___ EXERCISE INPUT ___

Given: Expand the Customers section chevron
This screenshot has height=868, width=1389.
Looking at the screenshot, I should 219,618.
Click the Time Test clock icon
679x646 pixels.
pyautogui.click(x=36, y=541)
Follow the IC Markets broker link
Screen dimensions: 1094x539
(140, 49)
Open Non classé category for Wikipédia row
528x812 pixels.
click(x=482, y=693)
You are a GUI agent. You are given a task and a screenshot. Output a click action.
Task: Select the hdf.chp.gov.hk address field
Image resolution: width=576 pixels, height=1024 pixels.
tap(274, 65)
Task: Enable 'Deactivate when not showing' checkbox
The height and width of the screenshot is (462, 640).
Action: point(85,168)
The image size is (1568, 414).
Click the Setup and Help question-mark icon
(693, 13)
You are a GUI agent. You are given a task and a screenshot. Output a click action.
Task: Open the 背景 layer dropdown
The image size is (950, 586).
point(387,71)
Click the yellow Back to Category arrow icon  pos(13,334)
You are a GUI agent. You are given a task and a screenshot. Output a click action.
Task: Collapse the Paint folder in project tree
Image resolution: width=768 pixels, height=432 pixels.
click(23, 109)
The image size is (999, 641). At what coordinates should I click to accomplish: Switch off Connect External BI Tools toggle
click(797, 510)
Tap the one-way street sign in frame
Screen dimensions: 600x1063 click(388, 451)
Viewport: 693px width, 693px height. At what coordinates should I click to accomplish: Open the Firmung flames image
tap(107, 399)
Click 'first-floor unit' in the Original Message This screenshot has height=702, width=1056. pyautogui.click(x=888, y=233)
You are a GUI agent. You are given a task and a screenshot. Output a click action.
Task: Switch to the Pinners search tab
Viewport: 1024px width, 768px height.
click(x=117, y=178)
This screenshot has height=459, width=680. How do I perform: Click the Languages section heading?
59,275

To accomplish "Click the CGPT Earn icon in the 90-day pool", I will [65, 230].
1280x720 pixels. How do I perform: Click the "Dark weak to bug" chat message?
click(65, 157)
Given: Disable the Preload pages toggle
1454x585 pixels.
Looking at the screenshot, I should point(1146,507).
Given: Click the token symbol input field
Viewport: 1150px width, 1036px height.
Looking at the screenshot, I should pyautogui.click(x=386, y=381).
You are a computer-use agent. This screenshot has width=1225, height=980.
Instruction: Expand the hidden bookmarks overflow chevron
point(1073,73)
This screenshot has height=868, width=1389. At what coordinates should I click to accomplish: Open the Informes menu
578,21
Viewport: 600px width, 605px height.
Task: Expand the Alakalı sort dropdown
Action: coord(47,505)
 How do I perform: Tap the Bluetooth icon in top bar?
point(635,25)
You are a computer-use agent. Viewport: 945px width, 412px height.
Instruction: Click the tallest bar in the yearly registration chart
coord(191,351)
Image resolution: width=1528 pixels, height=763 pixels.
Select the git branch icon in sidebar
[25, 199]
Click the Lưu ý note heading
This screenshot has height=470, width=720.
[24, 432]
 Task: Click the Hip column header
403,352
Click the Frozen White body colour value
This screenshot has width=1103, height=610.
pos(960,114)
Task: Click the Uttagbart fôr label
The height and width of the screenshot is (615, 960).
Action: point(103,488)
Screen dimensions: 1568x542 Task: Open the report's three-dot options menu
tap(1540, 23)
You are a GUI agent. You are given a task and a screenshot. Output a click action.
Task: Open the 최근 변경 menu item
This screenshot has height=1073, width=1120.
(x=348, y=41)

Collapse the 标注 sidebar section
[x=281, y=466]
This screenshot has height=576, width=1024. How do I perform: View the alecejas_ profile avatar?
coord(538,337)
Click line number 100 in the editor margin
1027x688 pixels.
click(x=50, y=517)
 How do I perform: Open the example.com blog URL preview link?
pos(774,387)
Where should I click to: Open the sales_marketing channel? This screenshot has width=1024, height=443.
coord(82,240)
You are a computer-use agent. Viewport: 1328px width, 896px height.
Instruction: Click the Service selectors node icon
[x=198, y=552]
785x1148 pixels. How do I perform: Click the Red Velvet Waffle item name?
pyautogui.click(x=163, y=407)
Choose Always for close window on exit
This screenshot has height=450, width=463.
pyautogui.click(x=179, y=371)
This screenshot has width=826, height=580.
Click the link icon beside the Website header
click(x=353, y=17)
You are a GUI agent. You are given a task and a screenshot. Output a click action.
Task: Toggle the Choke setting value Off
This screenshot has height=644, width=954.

___

Each of the records is to be written out again exactly.

» SOLUTION:
Given: Expand the Customers section chevron
This screenshot has height=868, width=1389.
Looking at the screenshot, I should 219,618.
Click the Time Test clock icon
679x646 pixels.
pyautogui.click(x=36, y=541)
Follow the IC Markets broker link
Screen dimensions: 1094x539
(140, 49)
Open Non classé category for Wikipédia row
528x812 pixels.
click(x=482, y=693)
You are a GUI agent. You are given a task and a screenshot. Output a click action.
Task: Select the hdf.chp.gov.hk address field
Image resolution: width=576 pixels, height=1024 pixels.
tap(274, 65)
Task: Enable 'Deactivate when not showing' checkbox
The height and width of the screenshot is (462, 640).
Action: point(85,168)
The image size is (1568, 414).
Click the Setup and Help question-mark icon
(693, 13)
You are a GUI agent. You are given a task and a screenshot. Output a click action.
Task: Open the 背景 layer dropdown
The image size is (950, 586).
point(387,71)
Click the yellow Back to Category arrow icon  pos(13,334)
You are a GUI agent. You are given a task and a screenshot. Output a click action.
Task: Collapse the Paint folder in project tree
Image resolution: width=768 pixels, height=432 pixels.
click(23, 109)
The image size is (999, 641). At what coordinates should I click to accomplish: Switch off Connect External BI Tools toggle
click(797, 510)
Tap the one-way street sign in frame
Screen dimensions: 600x1063 click(388, 451)
Viewport: 693px width, 693px height. At what coordinates should I click to accomplish: Open the Firmung flames image
tap(107, 399)
Click 'first-floor unit' in the Original Message This screenshot has height=702, width=1056. pyautogui.click(x=888, y=233)
You are a GUI agent. You are given a task and a screenshot. Output a click action.
Task: Switch to the Pinners search tab
Viewport: 1024px width, 768px height.
click(x=117, y=178)
This screenshot has height=459, width=680. How do I perform: Click the Languages section heading?
59,275

To accomplish "Click the CGPT Earn icon in the 90-day pool", I will [65, 230].
1280x720 pixels. How do I perform: Click the "Dark weak to bug" chat message?
click(65, 157)
Given: Disable the Preload pages toggle
1454x585 pixels.
Looking at the screenshot, I should point(1146,507).
Given: Click the token symbol input field
Viewport: 1150px width, 1036px height.
Looking at the screenshot, I should pyautogui.click(x=386, y=381).
You are a computer-use agent. This screenshot has width=1225, height=980.
Instruction: Expand the hidden bookmarks overflow chevron
point(1073,73)
This screenshot has height=868, width=1389. At what coordinates should I click to accomplish: Open the Informes menu
578,21
Viewport: 600px width, 605px height.
Task: Expand the Alakalı sort dropdown
Action: coord(47,505)
 How do I perform: Tap the Bluetooth icon in top bar?
point(635,25)
You are a computer-use agent. Viewport: 945px width, 412px height.
Instruction: Click the tallest bar in the yearly registration chart
coord(191,351)
Image resolution: width=1528 pixels, height=763 pixels.
Select the git branch icon in sidebar
[25, 199]
Click the Lưu ý note heading
This screenshot has height=470, width=720.
[24, 432]
 Task: Click the Hip column header
403,352
Click the Frozen White body colour value
This screenshot has width=1103, height=610.
pos(960,114)
Task: Click the Uttagbart fôr label
The height and width of the screenshot is (615, 960).
Action: point(103,488)
Screen dimensions: 1568x542 Task: Open the report's three-dot options menu
tap(1540, 23)
You are a GUI agent. You are given a task and a screenshot. Output a click action.
Task: Open the 최근 변경 menu item
This screenshot has height=1073, width=1120.
(x=348, y=41)

Collapse the 标注 sidebar section
[x=281, y=466]
This screenshot has height=576, width=1024. How do I perform: View the alecejas_ profile avatar?
coord(538,337)
Click line number 100 in the editor margin
1027x688 pixels.
click(x=50, y=517)
 How do I perform: Open the example.com blog URL preview link?
pos(774,387)
Where should I click to: Open the sales_marketing channel? This screenshot has width=1024, height=443.
coord(82,240)
You are a computer-use agent. Viewport: 1328px width, 896px height.
Instruction: Click the Service selectors node icon
[x=198, y=552]
785x1148 pixels. How do I perform: Click the Red Velvet Waffle item name?
pyautogui.click(x=163, y=407)
Choose Always for close window on exit
This screenshot has height=450, width=463.
pyautogui.click(x=179, y=371)
This screenshot has width=826, height=580.
Click the link icon beside the Website header
click(x=353, y=17)
You are a GUI agent. You are given a task and a screenshot. Output a click action.
Task: Toggle the Choke setting value Off
This screenshot has height=644, width=954.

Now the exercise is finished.